Estudo multicêntrico (FIRE Trial)(3), publicado em 2023, randomizou 1445 pacientes com ao menos 75 anos, admitidos com coronariopatia aguda (IAMcomESST ou IAMsemESST), que tenha sido feito ICP do vaso culpado com sucesso, e tenha doença multivascular, para tratamento isolado do vaso culpado versus tratamento completo guiado por fisiologia; randomização ocorreu no momento do procedimento índice em 877 pacientes (60,7%), e dentro das 48 horas após o procedimento nos 568 pacientes restantes (39,3%). Ressalta-se que a mediana da idade foi de 80 anos, 528 pacientes (36,5%) eram do sexo feminino, 509 (35,2%) apresentaram com IAMcomESST (64,8% de IAMsemESST), o intervalo entre o tratamento do vaso culpado e o tratamento do(s) vaso(s) não culpado(s) teve mediana de 3 dias, e o acesso radial foi realizado em cerca de 93,5%. O desfecho primário composto de morte, infarto do miocárdio, acidente vascular cerebral, ou necessidade de revascularização em 1 ano, ocorreu em 113 pacientes (15,7%) no grupo revascularização completa e em 152 pacientes (21,0%) no grupo revascularização isolada do vaso culpado (OR 0,73; 95% IC 0,57 – 0,93; P=0,01). Esse benefício foi devido à redução de cada componente individualmente, exceto a ocorrência de acidente vascular cerebral. Na tabela abaixo demonstramos os principais desfechos de eficácia e segurança.

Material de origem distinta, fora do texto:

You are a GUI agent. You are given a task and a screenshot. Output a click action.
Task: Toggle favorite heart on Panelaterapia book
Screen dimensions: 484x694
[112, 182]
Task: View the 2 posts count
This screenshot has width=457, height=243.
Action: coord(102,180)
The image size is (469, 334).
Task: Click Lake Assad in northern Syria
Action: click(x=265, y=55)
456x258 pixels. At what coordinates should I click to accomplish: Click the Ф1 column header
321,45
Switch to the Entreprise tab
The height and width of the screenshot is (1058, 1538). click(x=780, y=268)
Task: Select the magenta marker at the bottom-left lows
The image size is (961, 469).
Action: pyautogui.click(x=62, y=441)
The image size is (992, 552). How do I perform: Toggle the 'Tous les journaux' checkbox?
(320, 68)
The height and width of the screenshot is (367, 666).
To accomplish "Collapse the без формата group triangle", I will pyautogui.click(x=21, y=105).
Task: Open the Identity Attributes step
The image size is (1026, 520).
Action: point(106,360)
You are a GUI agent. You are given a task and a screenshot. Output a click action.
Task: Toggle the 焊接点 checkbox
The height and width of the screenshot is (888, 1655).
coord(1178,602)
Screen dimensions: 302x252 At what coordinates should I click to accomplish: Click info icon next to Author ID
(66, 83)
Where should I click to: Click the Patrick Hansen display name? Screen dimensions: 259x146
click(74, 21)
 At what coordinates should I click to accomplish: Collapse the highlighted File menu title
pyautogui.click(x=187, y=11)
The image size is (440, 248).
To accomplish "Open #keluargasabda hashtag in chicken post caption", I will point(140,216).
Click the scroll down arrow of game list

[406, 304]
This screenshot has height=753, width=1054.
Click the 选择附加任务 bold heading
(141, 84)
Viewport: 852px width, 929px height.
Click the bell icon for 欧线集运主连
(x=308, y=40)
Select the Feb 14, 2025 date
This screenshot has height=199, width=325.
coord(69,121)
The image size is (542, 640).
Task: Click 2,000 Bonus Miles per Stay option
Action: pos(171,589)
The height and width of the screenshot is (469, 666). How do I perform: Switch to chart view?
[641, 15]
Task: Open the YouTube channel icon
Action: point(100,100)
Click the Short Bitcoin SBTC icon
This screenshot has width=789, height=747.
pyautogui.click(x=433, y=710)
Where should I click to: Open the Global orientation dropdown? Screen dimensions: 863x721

Desfecho | Revascularização Vaso Culpado (N=725) | Revascularização Completa (N=113) | OR (95% CI) | P |
Desfecho Primário | ||||
Morte, Infarto do Miocárdio, Acidente Vascular Cerebral, ou Revascularização Guiada por Isquemia | 152 (21%) | 113 (15,7%) | 0.73 (0.57–0.93) | 0.01 |
Desfecho Secundário Principal | ||||
Morte Cardiovascular ou Infarto do Miocárdio | 13,5% | 8,9% | 0.64 (0.47–0.88) | |
Outros Desfechos Secundários | ||||
Morte (qualquer causa) | 12,8% | 9,2% | 0.70 (0.51–0.96) | |
Morte Cardiovascular | 7,7% | 5,0% | 0.64 (0.42–0.97) | |
Infarto do Miocárdio | 7,0% | 4,4% | 0.62 (0.40–0.97) | |
Morte ou Infarto do Miocárdio | 18,3% | 12,9% | 0.68 (0.52–0.88) | |
Acidente Vascular Cerebral | 1,0 | 1,7% | 1.73 (0.68–4.40) | |
Revascularização Guiada por Isquemia | 6,8% | 4,3% | 0.63 (0.40–0.98) | |
Desfecho de Segurança | ||||
Composto Injuria Renal Aguda Induzida pelo Contraste, AVC, ou Sangramento BARC 3,4, ou 5 | 20,4% | 22,5% | 1.11 (0.89–1.37) | 0,37 |
Injuria Renal Aguda Induzida pelo Contraste | 16% | 17,9% | 1.11 (0.87–1.42) | |
Sangramento BARC 3,4, ou 5 | 5,0% | 4,7% | 0.95 (0.59–1.53) |
Sabemos que, em especial nesta população mais idosa, o objetivo do tratamento deve ser a manutenção da “qualidade de vida”, muito mais do que a extensão da mesma sem a devida qualidade.
Portanto, conclui-se que essa população idosa, com maior número de comorbidades, mais frágil, e com maior frequência de eventos adversos, também apresentou benefícios quando submetido à revascularização completa, isto é, quando foram tratados o vaso culpado pela coronariopatia aguda (com ou sem elevação do segmento ST) e as lesões residuais guiadas por estudo fisiológico (reserva de fluxo coronariano).
Referências:
1 – Mehta SR, Wood DA, Storey RF, et al, for the COMPLETE Trial Investigators. Complete Revascularization with Multivessel PCI for Myocardial Infarction. N Engl J Med. 2019;381(15):1411–21.
2 – Bainey KR, Engstrøm T, Smits PC, et al. Complete vs Culprit-Lesion-Only Revascularization for ST-Segment Elevation Myocardial Infarction: A Systematic Review and Meta-analysis. JAMA Cardiol. 2020;5(8):881–8.
3 – S. Biscaglia, V. Guiducci, J. Escaned, et al, for the FIRE Trial Investigators. Complete or Culprit-Only PCI in Older Patients with Myocardial Infarction. N Engl J Med. 2023;389:889-98.